Die junge Prot­ago­nistin Paula wird vom fran­zö­si­schen »The Voice«-Sternchen Louane Emera als liebens­wert-knuffiger Teenager gezeichnet. Dabei macht die Schau­spiel­de­bü­tantin insbe­son­dere bei den selbst einge­sun­genen Chansons eine gute Figur und haucht der musi­ka­li­schen Lyrik von Michel Sardou gefühl­voll Leben ein. Paulas erste Liebe und insbe­son­dere der langsam in ihr heran­wach­sende Wunsch nach einer Gesangs­aus­bil­dung in Paris kolli­dieren mit ihrem ausge­prägten Verant­wor­tungs­be­wusst­sein gegenüber ihrer Familie. Seit Jahren ist sie die Stimme der vier Béliers und als Binde­glied zur Welt der Hörenden für ihre Eltern und ihren jüngeren Bruder uner­sät­z­lich – koor­di­niert Paula doch Arzt­be­suche, finan­zi­elle Belange oder die neu gestar­teten poli­ti­schen Ambi­tionen ihres Vaters. Die ungeheure Verant­wor­tungs­last und Über­for­de­rung des jungen Mädchens finden dabei ihren Ausdruck in Über­mü­dung. Doch trotz des inneren Konfliktes der Prot­ago­nistin und der anste­henden schwer­wie­genden Entschei­dung über­wiegen bei Regisseur Lartigeau klar die heiteren Anteile bei der Schil­de­rung des Fami­li­en­le­bens der Béliers.
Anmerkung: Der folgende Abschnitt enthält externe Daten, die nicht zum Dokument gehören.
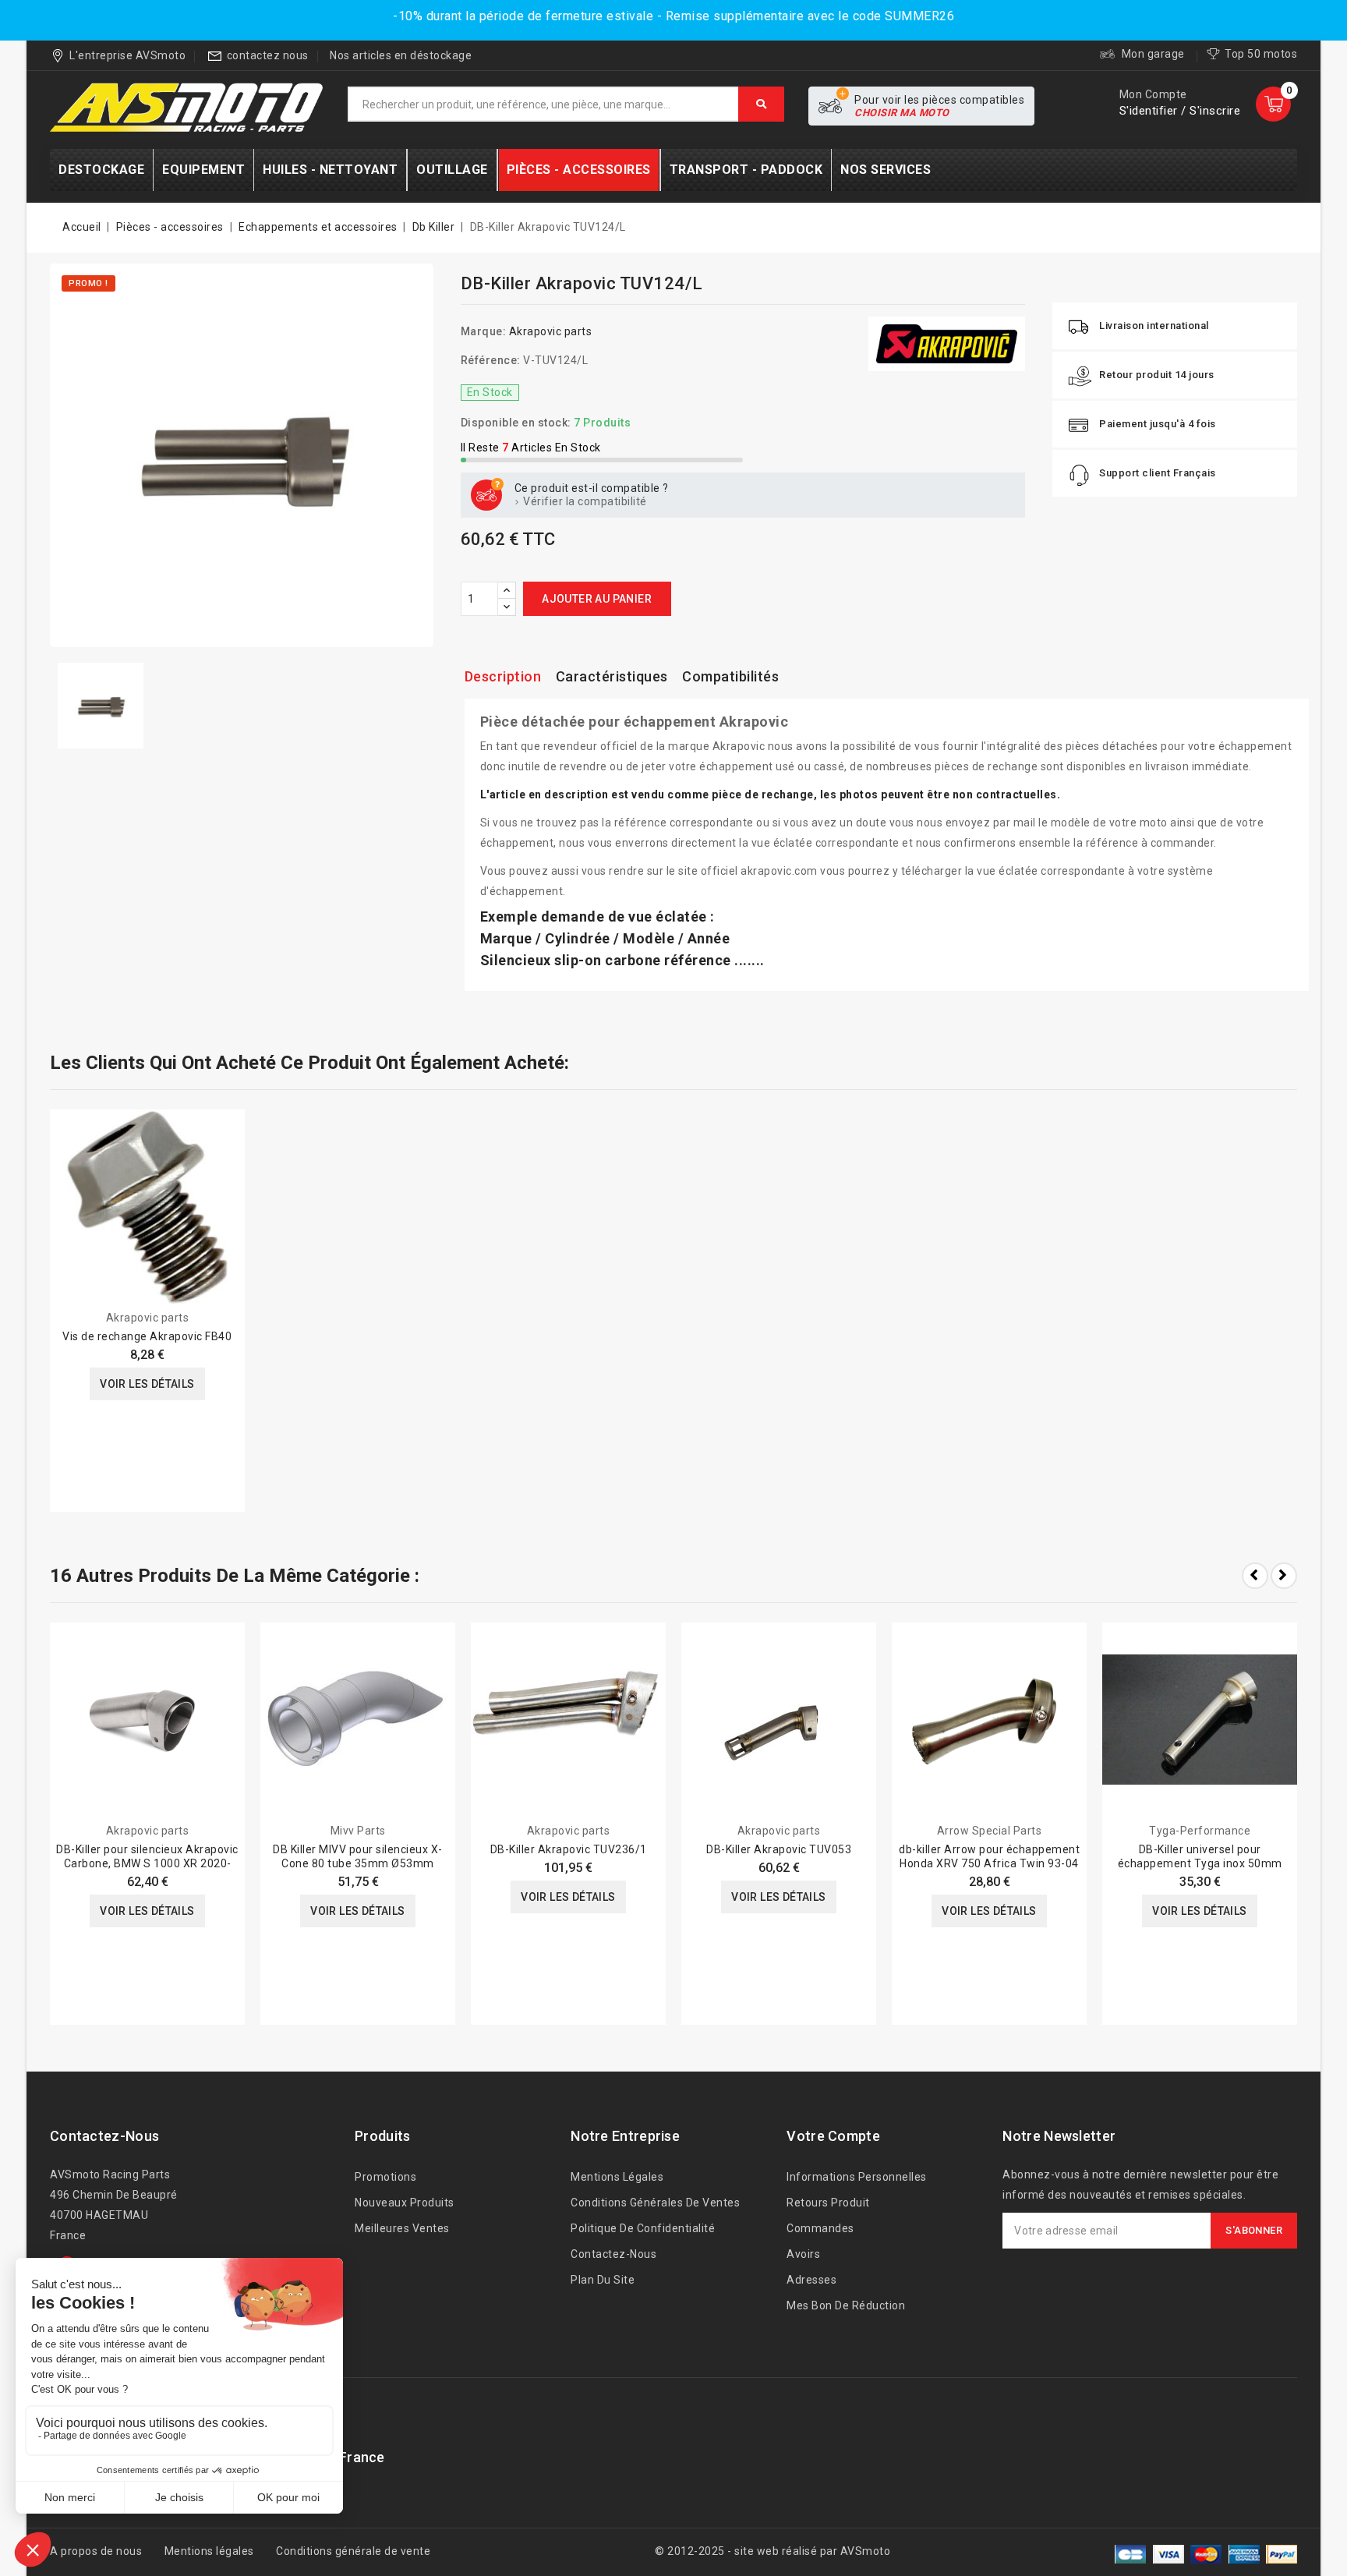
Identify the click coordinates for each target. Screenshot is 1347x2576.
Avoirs (803, 2254)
Während die humor­vollen Einlagen zu Gebär­den­sprache, inner­fa­mi­liären Zwis­tig­keiten und Mens­trua­ti­ons­blu­tungen nicht immer zünden, erweist sich Chor­leiter Fabien Thomasson (Eric Elmosnino) mit seinen unan­ge­passt-fiesen Sprüchen als sichere Bank in puncto Amüsement. Ist die Figur des mit seinem Lehr­er­da­sein auf dem Lande hadernden Musikers doch auch die einzige, der ein paar Ecken und Kanten zuge­standen werden. Aber auch Karin Viard schafft es, sich als immerzu aufge­scheucht umhe­rei­lende Mutter in den Vorder­grund zu spielen.
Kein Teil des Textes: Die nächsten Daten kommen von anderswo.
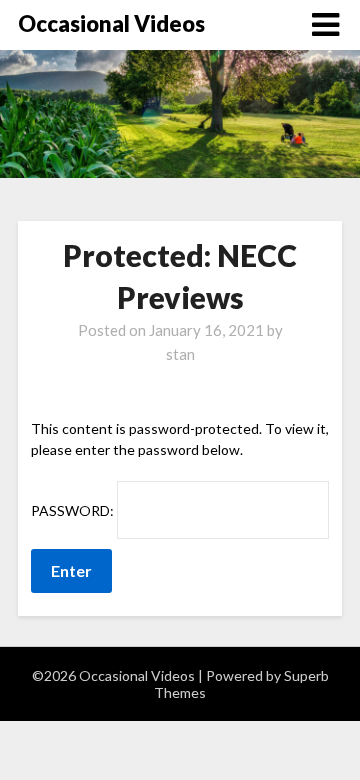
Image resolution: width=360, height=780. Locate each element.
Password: (74, 510)
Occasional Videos (111, 23)
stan (180, 354)
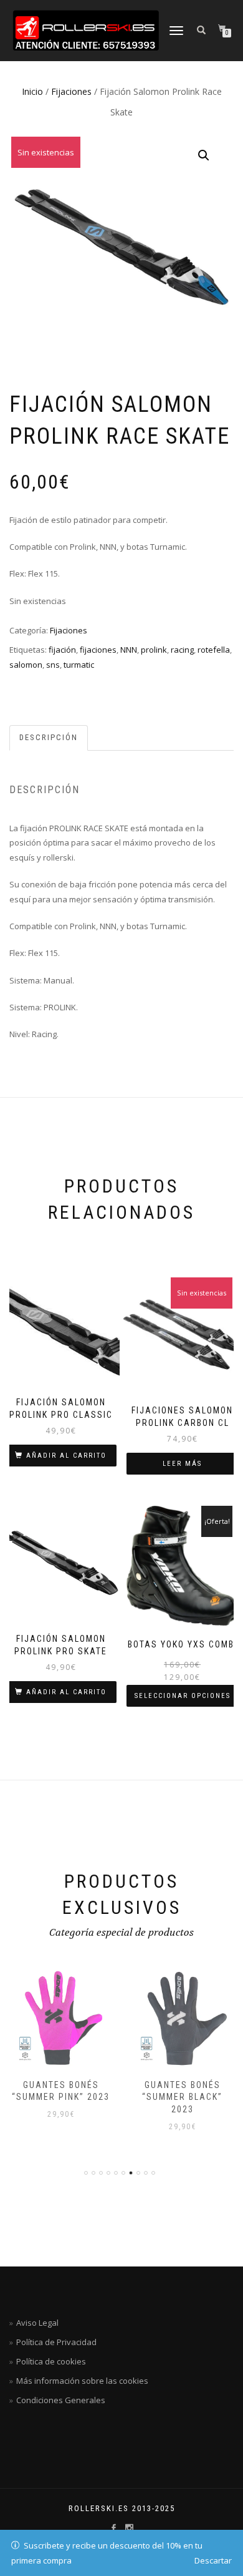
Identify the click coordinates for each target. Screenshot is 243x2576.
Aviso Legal (37, 2322)
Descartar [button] (213, 2560)
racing (182, 649)
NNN (128, 649)
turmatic (79, 664)
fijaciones (98, 649)
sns (53, 664)
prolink (154, 649)
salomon (25, 664)
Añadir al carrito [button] (66, 1455)
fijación (62, 649)
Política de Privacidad (56, 2342)
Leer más (182, 1464)
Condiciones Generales (60, 2400)
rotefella (214, 649)
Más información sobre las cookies (82, 2380)
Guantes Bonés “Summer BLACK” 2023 (182, 2097)
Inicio (32, 91)
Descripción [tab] (48, 737)
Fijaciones (71, 91)
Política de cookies (51, 2361)
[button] (204, 155)
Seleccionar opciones (183, 1696)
Während sich Verstehen Sie die Béliers? visuell auf ordent­li­chem, aber unauf­fäl­ligem Niveau bewegt, ist es gerade die gelungene musi­ka­li­sche Auswahl aus dem Schaf­fen­s­ka­talog Michel Sardous die dem Film eine eigen­s­tän­dige Facette verleiht. So beschert der Einsatz des wunderbar zur Situation der jungen Paula passenden Chansons »Je vole« dem Film ein effektiv-emotio­nales Finale, in welchem die Welten der gehör­losen Familie und ihrer im Gesang ihr eigenes emotio­nales Ventil findenden Tochter gekonnt zusam­men­ge­führt werden. Verstehen Sie die Béliers? bietet zwar nicht gerade inno­va­tives, dafür aber unter­haltsam-herz­li­ches Fami­li­en­kino mit Seelen­bal­sam­ga­rantie.